### Provided passage
──────
JILLY COOPER admits she got almost everything wrong in marriage book

Forgive affairs, make him do the ironing – and go to bed angry! 50 years after her landmark book How To Stay Married, JILLY COOPER admits she got almost everything wrong

  • Jilly Cooper, 82, nearly ‘died of horror’ when she reread How To Stay Married
  • She advised couples who cheat on each other, to ‘forgive’ and ‘pray it blows over’
  • Author revealed worst thing her marriage to husband Leo survived was infertility
  • Jilly revised her marriage tips and said couples should have pet and share chores

Jilly Cooper, doyenne of the bonkbuster and magnificently now 82, is reflecting on the sea changes that have occurred in the half century since she was asked to write a manual, How To Stay Married, dispensing advice to newlyweds.

The book has just been republished for a new generation to celebrate its 50th anniversary so Jilly, in an exclusive interview, is looking back on her old counsel — by turns hilarious, callow, sensible and often politically incorrect — with a mix of amusement and dismay.

‘What appalling presumption!’ she says of her 32-year-old self for dispensing such strident opinions on sex, affairs and the division of household chores.
──────
### Dataset excerpts
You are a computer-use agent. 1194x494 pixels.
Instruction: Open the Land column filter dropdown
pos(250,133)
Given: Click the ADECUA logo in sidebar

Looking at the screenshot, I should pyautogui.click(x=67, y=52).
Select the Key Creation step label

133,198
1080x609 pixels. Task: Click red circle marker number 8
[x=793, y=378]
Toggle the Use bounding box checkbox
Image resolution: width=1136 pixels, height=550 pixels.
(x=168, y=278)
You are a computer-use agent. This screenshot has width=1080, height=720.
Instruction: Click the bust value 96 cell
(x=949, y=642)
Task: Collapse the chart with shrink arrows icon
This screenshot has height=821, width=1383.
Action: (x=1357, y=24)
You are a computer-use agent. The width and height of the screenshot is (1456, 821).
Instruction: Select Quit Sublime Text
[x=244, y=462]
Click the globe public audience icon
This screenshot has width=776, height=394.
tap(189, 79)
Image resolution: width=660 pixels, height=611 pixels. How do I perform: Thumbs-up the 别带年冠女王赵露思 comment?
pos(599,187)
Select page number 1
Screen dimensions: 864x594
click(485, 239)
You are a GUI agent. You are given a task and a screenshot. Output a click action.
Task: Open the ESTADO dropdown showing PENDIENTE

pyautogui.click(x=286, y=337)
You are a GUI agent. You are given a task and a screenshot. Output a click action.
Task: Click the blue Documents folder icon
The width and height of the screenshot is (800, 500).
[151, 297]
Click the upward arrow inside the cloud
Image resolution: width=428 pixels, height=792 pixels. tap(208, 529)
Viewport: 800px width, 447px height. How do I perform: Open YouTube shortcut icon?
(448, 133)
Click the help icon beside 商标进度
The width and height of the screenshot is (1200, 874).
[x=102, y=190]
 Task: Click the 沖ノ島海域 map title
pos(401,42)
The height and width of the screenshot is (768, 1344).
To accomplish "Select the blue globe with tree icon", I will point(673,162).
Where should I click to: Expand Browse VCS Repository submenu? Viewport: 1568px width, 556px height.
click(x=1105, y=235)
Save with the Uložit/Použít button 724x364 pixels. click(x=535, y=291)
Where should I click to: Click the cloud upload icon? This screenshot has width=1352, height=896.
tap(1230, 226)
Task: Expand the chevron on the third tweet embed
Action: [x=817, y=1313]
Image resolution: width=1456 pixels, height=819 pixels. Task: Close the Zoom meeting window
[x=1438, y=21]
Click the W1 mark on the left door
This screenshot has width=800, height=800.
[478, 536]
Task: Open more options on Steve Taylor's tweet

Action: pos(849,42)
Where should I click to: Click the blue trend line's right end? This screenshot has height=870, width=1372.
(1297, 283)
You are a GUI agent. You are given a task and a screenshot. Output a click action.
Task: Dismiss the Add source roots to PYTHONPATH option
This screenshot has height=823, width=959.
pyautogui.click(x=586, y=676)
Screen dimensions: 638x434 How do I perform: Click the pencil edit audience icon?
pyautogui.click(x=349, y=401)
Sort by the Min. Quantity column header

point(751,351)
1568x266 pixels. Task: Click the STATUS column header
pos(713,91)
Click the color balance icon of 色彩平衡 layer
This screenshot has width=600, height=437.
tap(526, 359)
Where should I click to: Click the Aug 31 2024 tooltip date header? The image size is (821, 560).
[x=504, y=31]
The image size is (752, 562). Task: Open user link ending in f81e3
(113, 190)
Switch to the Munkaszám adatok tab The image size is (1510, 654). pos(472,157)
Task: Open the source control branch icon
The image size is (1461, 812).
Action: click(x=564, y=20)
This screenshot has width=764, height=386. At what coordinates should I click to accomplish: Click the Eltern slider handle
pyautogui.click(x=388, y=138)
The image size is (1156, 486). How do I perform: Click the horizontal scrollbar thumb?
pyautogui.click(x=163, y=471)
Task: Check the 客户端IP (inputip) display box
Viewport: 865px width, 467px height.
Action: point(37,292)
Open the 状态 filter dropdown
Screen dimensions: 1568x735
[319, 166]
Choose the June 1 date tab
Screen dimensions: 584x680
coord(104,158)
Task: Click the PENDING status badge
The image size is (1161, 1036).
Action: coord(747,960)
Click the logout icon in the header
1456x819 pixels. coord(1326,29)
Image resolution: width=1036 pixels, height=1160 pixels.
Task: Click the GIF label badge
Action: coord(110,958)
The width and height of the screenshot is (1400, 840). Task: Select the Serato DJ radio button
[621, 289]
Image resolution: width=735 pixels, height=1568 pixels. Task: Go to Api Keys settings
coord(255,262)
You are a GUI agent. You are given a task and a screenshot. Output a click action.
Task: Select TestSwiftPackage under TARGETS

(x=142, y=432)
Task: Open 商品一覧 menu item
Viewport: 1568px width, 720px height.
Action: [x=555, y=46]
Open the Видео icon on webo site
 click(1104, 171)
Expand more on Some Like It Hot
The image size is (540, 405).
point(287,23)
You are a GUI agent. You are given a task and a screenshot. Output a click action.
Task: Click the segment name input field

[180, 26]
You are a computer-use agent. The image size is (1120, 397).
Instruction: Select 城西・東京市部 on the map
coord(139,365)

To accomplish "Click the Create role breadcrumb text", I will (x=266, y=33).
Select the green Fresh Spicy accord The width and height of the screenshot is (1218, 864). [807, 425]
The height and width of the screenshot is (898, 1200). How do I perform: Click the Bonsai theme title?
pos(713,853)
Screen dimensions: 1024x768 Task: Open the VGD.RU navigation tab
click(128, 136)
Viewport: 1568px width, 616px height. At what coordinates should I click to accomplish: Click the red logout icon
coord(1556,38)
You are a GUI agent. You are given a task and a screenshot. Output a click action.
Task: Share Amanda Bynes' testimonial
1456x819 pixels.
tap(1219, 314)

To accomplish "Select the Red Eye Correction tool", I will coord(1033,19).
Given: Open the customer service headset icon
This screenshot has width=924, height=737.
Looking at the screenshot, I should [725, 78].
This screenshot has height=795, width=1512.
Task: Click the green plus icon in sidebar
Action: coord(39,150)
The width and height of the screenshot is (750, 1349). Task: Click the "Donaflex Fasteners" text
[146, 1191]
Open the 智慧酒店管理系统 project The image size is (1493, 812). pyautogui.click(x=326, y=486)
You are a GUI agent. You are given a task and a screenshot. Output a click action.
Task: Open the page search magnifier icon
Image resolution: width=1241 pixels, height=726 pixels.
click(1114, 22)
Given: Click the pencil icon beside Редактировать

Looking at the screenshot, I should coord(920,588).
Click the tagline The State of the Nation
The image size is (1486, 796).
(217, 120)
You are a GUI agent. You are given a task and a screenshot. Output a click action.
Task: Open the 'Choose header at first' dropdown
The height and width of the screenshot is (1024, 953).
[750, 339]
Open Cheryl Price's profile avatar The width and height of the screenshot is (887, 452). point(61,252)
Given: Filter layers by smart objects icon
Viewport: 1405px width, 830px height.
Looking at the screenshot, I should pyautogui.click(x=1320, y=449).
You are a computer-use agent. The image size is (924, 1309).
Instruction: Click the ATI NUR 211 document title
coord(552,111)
──────
### Apply what you read
1. Copy the Jilly Cooper article from "The book has" up to and including "amusement and dismay.".
2. According to the Jilly Cooper article, what was the worst thing her marriage to Leo survived?
The data comes from a separate source and has no connection to the Jilly Cooper article.

### Responses to the tasks
1.
The book has just been republished for a new generation to celebrate its 50th anniversary so Jilly, in an exclusive interview, is looking back on her old counsel — by turns hilarious, callow, sensible and often politically incorrect — with a mix of amusement and dismay.

2. Infertility.